[TASK INSTRUCTIONS]:
Please retype all the data below exactly, line for line.

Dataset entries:
■ ■ ■

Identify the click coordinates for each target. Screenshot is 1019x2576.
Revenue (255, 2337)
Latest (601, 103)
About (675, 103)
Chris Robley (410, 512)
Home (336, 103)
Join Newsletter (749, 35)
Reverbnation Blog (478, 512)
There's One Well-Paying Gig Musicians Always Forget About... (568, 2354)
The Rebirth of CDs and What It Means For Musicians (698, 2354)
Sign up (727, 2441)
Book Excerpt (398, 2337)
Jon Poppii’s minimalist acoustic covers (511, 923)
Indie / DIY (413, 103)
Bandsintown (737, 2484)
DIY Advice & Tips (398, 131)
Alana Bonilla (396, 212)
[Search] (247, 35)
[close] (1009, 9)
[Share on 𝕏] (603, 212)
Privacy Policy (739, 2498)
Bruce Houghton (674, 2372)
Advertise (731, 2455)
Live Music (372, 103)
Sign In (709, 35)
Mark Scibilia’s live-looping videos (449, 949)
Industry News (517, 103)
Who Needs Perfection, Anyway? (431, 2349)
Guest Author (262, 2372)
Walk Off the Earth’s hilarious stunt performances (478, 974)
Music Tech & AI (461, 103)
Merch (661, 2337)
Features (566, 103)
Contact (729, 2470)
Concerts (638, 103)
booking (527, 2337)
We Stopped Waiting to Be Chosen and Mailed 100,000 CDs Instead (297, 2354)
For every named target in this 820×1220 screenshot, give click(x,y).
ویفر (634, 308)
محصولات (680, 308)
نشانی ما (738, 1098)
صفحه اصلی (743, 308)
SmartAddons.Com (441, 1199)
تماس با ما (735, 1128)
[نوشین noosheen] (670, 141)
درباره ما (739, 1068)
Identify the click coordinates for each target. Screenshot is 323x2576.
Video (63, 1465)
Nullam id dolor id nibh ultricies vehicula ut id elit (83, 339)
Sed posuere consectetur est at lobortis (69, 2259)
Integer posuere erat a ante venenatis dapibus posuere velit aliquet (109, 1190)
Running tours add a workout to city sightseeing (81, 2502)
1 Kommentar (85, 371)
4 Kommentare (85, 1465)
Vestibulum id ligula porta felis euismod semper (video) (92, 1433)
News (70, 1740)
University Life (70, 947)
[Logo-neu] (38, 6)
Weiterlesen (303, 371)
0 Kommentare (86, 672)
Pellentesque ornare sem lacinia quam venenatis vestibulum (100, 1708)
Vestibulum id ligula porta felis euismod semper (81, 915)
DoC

■ ■ ■

[SOLUTION TO THIS EXERCISE]:
Identify the click coordinates for each target. Screenshot is 1019x2576.
Revenue (255, 2337)
Latest (601, 103)
About (675, 103)
Chris Robley (410, 512)
Home (336, 103)
Join Newsletter (749, 35)
Reverbnation Blog (478, 512)
There's One Well-Paying Gig Musicians Always Forget About... (568, 2354)
The Rebirth of CDs and What It Means For Musicians (698, 2354)
Sign up (727, 2441)
Book Excerpt (398, 2337)
Jon Poppii’s minimalist acoustic covers (511, 923)
Indie / DIY (413, 103)
Bandsintown (737, 2484)
DIY Advice & Tips (398, 131)
Alana Bonilla (396, 212)
[Search] (247, 35)
[close] (1009, 9)
[Share on 𝕏] (603, 212)
Privacy Policy (739, 2498)
Bruce Houghton (674, 2372)
Advertise (731, 2455)
Live Music (372, 103)
Sign In (709, 35)
Mark Scibilia’s live-looping videos (449, 949)
Industry News (517, 103)
Who Needs Perfection, Anyway? (431, 2349)
Guest Author (262, 2372)
Walk Off the Earth’s hilarious stunt performances (478, 974)
Music Tech & AI (461, 103)
Merch (661, 2337)
Features (566, 103)
Contact (729, 2470)
Concerts (638, 103)
booking (527, 2337)
We Stopped Waiting to Be Chosen and Mailed 100,000 CDs Instead (297, 2354)
For every named target in this 820×1220 screenshot, give click(x,y).
ویفر (634, 308)
محصولات (680, 308)
نشانی ما (738, 1098)
صفحه اصلی (743, 308)
SmartAddons.Com (441, 1199)
تماس با ما (735, 1128)
[نوشین noosheen] (670, 141)
درباره ما (739, 1068)
Identify the click coordinates for each target. Screenshot is 323x2576.
Video (63, 1465)
Nullam id dolor id nibh ultricies vehicula ut id elit (83, 339)
Sed posuere consectetur est at lobortis (69, 2259)
Integer posuere erat a ante venenatis dapibus posuere velit aliquet (109, 1190)
Running tours add a workout to city sightseeing (81, 2502)
1 Kommentar (85, 371)
4 Kommentare (85, 1465)
Vestibulum id ligula porta felis euismod semper (video) (92, 1433)
News (70, 1740)
University Life (70, 947)
[Logo-neu] (38, 6)
Weiterlesen (303, 371)
0 Kommentare (86, 672)
Pellentesque ornare sem lacinia quam venenatis vestibulum (100, 1708)
Vestibulum id ligula porta felis euismod semper (81, 915)
DoC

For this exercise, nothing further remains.